• [TASK SET]:
(1) Reproduce the excerpt on genetically modified mosquitos in Hawaii from "Native bird species" to "the Hawaiian archipelago.", substituting "scientists" for "researchers" throughout.
(2) Extend the article about protecting Hawaii's native birds with engineered mosquitos, picking up after its final sentence.

• [PAGE EXCERPT]:
Native bird species in Hawaii are under attack from mosquitos spreading an avian malaria, says MIT Technology Review. So researchers want to try creating genetically modified mosquitos to save birds like the red curvy-beaked 'i'iwi from extinction.
The mosquitos would be modified to cause their offspring to die quickly, cutting down on the bugs' populations, the article says. The scientist are suggesting releasing millions of the engineered mosquitos into the environment to at least drive them off the Kauai plateau, if not entirely out of the Hawaiian archipelago.
It might not be all that easy to bring the idea to fruition, Technology Review says, as the genetic modification of any kind of organism is "political dynamite" in the state. Still, the idea of genetically modified mosquitos has been catching on as a possible solution to the outbreak of Zika virus, so it might work here too.

• [RECORDS]:
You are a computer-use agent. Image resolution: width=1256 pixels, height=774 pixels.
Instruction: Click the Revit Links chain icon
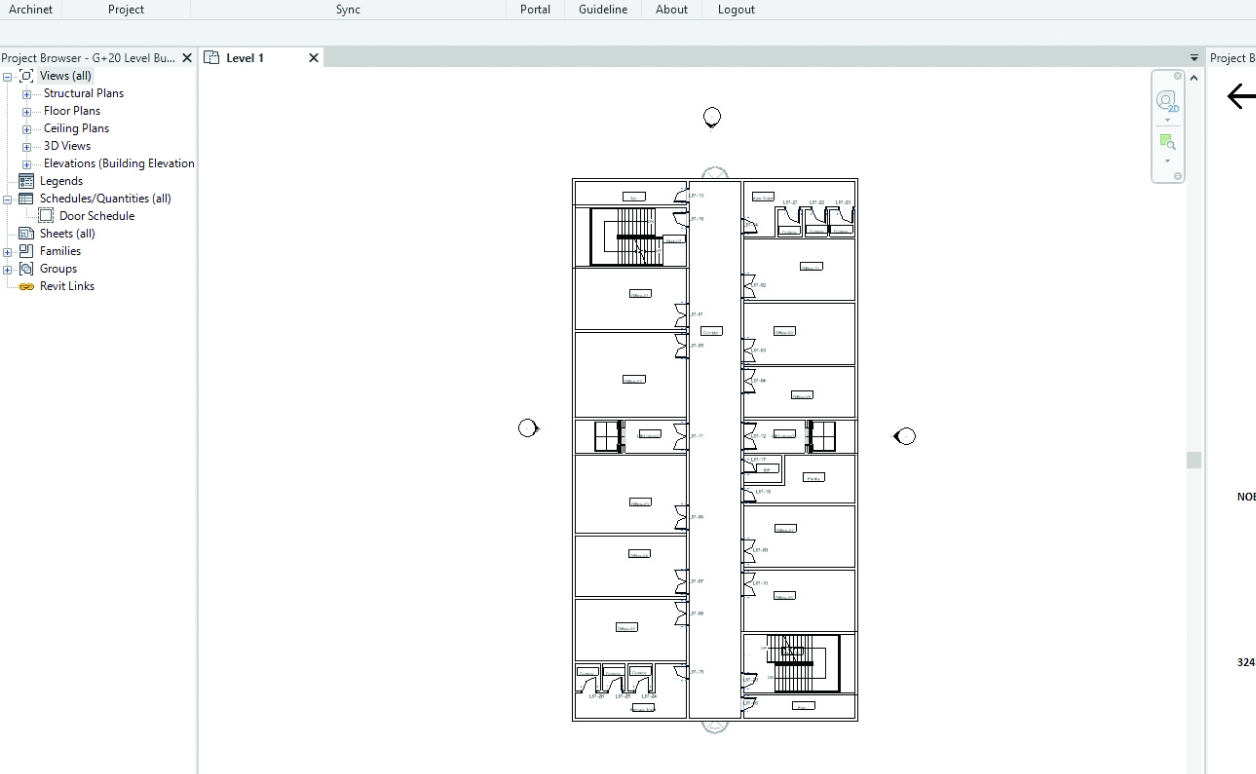tap(27, 286)
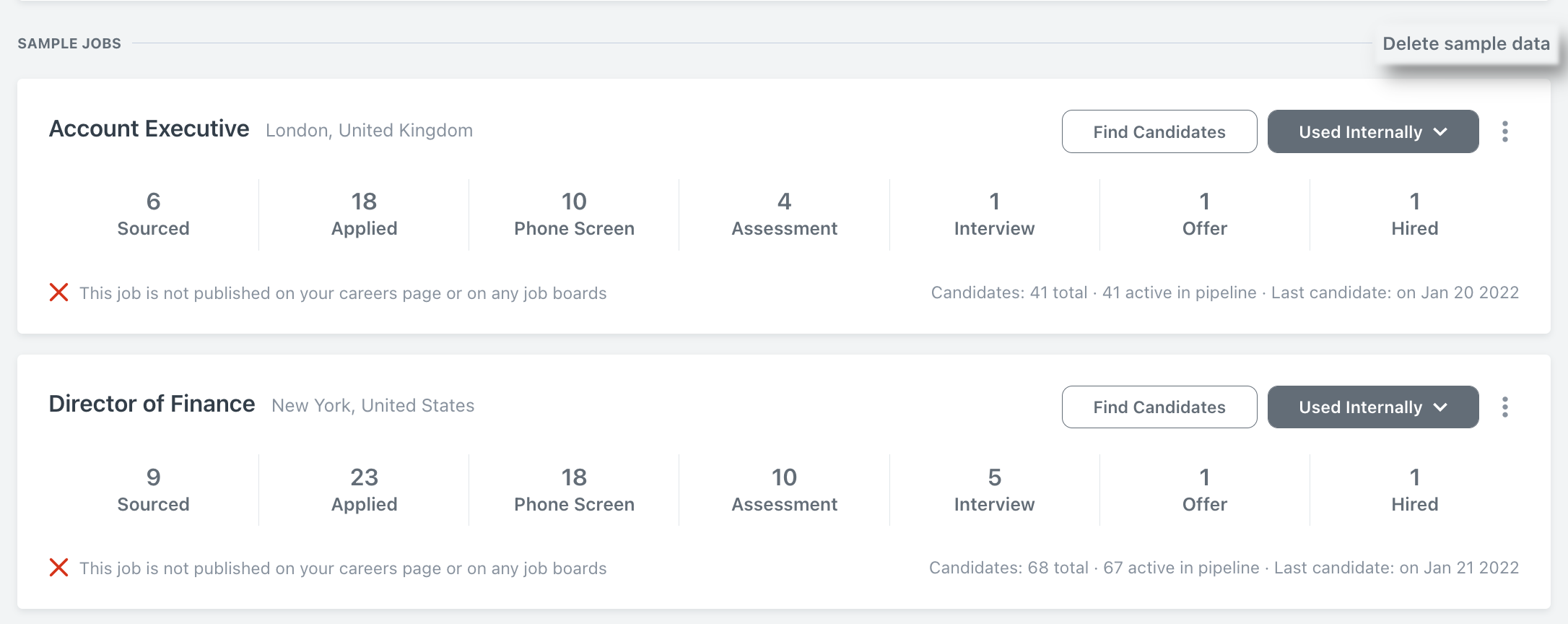View Interview stage with 5 candidates

coord(994,490)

• [RESPONSES BY TASK]:
(1)
Native bird species in Hawaii are under attack from mosquitos spreading an avian malaria, says MIT Technology Review. So scientists want to try creating genetically modified mosquitos to save birds like the red curvy-beaked 'i'iwi from extinction.
The mosquitos would be modified to cause their offspring to die quickly, cutting down on the bugs' populations, the article says. The scientist are suggesting releasing millions of the engineered mosquitos into the environment to at least drive them off the Kauai plateau, if not entirely out of the Hawaiian archipelago.

(2)
In fact, the magazine says, while fighting disease is an important application for biomedical technology, it might be even more useful as a conservation tool. For example, the article notes, the San Diego Zoo plans to save the northern white rhinoceros through cloning, and researchers have genetically modified the American chestnut tree to make it resistant to blight.
And wiping out the mosquitos might rebalance the Hawaiian ecosystem as the bugs were accidentally introduced to the archipelago by a whaling ship in 1826 and have already managed to wipe out half the native bird species. And because the archipelago is basically an isolated ecosystem, Technology Review says, it's a good place to test the efficacy of genetic engineering for conservation.
Genetically modified mosquitos would also be much cheaper than the $2.5 billion over 30 years Fish and Wildlife once said it would need to preserve birds and habitats, the article notes.